A couple of posts ago I promised more about how people read different kinds of document. Here it is!

On screen people scan in an F shape with the top bar of the F starting about 2/5 of the way down the screen. On paper the scan pattern changes, depending on the document.

On a flat piece of paper most people scan in a Z pattern. This means that they get the headline, then their eyes run diagonally from top right to low on the left hand side. Anything on the right hand side is pretty much ignored and, to get attention on the left you’ll need to use devices such as subheaders and bullet point lists. Contact details across the bottom or in the bottom right corner work well. Bear in mind that a low percentage of people actually turn an A4/letter size sheet over – so think carefully whether you need a message on the back!
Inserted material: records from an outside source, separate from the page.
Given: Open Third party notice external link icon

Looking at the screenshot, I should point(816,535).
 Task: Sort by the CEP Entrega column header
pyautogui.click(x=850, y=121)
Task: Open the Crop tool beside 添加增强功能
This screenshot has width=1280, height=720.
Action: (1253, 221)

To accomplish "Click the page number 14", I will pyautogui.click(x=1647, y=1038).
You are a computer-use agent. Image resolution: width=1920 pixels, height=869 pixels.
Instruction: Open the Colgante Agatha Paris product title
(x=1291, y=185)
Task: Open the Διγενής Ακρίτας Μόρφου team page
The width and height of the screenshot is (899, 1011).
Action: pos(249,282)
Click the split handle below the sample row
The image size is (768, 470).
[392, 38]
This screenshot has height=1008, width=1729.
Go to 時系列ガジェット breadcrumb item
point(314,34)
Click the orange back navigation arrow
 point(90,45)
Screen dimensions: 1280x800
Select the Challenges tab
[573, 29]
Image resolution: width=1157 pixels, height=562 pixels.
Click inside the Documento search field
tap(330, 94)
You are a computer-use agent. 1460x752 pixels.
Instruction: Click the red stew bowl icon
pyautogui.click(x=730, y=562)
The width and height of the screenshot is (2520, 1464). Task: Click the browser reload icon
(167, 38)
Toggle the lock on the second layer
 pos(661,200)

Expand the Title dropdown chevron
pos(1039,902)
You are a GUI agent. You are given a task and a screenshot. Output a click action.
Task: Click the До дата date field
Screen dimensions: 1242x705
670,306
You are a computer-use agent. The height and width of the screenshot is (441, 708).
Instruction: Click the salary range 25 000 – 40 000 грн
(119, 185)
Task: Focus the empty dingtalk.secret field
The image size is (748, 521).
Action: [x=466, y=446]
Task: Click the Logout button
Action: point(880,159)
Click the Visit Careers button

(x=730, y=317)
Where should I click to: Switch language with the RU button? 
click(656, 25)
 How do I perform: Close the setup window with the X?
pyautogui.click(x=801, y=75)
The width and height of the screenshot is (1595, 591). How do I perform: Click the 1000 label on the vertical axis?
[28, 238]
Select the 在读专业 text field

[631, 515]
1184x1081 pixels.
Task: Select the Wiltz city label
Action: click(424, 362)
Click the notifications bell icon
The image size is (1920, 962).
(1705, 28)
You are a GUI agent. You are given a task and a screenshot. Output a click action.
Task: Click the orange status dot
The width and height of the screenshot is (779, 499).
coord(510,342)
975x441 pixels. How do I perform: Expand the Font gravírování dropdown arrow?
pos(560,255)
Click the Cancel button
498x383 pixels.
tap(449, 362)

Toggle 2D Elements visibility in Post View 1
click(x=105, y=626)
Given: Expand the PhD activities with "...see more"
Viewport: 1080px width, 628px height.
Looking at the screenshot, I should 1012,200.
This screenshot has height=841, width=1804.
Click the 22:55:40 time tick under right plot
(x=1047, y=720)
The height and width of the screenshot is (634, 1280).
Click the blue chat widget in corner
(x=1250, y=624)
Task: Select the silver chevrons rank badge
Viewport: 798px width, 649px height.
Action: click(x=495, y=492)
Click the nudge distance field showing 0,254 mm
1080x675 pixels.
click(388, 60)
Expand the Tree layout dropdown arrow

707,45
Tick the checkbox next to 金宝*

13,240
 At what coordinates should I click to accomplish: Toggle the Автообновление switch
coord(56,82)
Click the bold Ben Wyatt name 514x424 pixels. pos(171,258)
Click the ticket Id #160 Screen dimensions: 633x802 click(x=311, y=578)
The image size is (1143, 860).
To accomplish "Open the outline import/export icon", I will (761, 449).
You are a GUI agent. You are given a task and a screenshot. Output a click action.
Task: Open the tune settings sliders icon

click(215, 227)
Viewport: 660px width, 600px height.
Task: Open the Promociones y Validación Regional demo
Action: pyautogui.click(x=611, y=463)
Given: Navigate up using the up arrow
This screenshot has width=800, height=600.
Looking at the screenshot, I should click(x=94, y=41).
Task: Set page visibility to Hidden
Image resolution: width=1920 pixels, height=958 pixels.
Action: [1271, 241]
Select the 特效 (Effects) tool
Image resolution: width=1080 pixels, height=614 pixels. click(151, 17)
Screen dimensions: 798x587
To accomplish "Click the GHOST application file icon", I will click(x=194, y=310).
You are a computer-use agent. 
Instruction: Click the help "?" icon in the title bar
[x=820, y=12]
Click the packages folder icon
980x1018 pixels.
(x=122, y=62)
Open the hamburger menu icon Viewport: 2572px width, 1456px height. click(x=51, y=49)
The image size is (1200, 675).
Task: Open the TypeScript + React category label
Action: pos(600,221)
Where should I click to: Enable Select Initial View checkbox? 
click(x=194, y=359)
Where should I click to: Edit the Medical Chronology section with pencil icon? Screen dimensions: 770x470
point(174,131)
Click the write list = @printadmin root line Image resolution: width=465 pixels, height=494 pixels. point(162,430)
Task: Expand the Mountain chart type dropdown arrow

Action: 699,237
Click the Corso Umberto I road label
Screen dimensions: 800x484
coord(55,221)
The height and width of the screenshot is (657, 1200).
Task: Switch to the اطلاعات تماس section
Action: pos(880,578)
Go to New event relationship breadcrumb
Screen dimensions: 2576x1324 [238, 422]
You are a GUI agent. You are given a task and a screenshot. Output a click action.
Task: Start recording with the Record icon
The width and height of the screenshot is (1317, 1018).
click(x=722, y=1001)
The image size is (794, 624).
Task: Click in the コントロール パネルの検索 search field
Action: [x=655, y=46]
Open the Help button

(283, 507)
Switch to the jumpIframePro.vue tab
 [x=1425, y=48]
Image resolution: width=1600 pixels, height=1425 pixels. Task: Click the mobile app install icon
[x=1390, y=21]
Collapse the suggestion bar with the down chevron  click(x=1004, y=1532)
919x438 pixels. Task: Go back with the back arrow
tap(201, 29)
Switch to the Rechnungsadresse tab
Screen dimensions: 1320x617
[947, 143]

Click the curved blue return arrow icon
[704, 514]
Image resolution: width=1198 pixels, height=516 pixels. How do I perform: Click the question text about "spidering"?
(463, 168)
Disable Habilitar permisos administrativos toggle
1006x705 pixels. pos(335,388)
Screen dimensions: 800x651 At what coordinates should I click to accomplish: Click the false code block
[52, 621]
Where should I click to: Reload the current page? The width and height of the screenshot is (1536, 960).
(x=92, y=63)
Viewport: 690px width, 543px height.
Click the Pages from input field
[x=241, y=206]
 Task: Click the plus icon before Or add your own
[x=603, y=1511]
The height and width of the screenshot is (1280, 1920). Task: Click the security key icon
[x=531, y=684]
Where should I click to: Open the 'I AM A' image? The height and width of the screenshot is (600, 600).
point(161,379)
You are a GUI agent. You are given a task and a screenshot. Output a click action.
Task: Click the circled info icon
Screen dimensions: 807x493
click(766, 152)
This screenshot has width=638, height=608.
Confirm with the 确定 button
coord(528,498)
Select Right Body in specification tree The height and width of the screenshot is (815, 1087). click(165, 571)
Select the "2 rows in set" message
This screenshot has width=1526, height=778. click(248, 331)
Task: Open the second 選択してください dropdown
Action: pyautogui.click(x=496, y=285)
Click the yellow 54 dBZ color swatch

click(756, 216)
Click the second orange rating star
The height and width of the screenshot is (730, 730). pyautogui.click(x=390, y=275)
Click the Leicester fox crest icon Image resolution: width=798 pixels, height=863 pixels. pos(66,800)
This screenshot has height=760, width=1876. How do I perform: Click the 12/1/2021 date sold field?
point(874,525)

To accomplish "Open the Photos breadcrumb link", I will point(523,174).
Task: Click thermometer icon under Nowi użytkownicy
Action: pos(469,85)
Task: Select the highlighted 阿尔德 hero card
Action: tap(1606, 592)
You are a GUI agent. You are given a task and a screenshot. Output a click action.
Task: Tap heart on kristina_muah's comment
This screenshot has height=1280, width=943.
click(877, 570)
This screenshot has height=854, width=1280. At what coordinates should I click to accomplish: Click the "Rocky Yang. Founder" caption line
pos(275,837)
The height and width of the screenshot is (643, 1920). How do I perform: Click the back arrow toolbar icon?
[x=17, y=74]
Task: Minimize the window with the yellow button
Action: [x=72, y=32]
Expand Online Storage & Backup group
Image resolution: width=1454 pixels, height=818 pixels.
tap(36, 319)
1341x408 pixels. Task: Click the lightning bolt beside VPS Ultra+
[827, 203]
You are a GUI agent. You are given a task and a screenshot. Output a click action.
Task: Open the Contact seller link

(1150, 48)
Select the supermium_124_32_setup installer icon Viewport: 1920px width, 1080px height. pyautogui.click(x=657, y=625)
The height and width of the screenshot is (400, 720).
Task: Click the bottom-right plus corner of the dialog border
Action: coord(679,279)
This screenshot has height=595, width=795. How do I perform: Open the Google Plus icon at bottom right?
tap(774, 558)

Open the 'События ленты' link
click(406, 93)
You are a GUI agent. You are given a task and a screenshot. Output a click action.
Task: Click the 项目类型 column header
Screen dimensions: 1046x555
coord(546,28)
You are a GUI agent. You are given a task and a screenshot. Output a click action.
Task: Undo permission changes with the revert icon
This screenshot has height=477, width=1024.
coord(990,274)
A trifold – an A4/letter sized sheet folded in on both sides to a standard envelope sized document. This is where you can use both sides very effectively, if you get the information in the right places. This is what needs to go where:

  • Front: Your brand, of course, but, bigger than anything else and in a prominent central position, you need to have a reason for opening it. What will I learn/discover/benefit from?
  • The first fold in that appears when you open it: A small number (no more than 5) bullet points in fairly large font size. Most people don’t hang about here, they glance at this and move on.
  • Central section inside: This is where people are looking when they get it open – because they usually hold it with their thumbs in the folds and the sides angled up. This is where your key message needs to go – keep it short and simple.
  • Left hand page inside: Supporting information about your key message.
  • Right hand page inside: Your credibility statements, one or two testimonials, list of services.
  • Centre back: Contact details, guarantees, terms or other administrative information – don’t crowd too much information in unless it’s essential.
  • A postcard is a small area so don’t stuff it with information, however, use the front for attracting attention – a bright visual and a strong bold headline. The back can carry a few ‘what you get’ bullets and your contact information with a strong call to action, people do turn postcards over as we’re conditioned to expect a message on the reverse.

    There are many more documents – the secret of success is to watch people handling them and see where they stop and read – then use that information to put your key messages in the right places.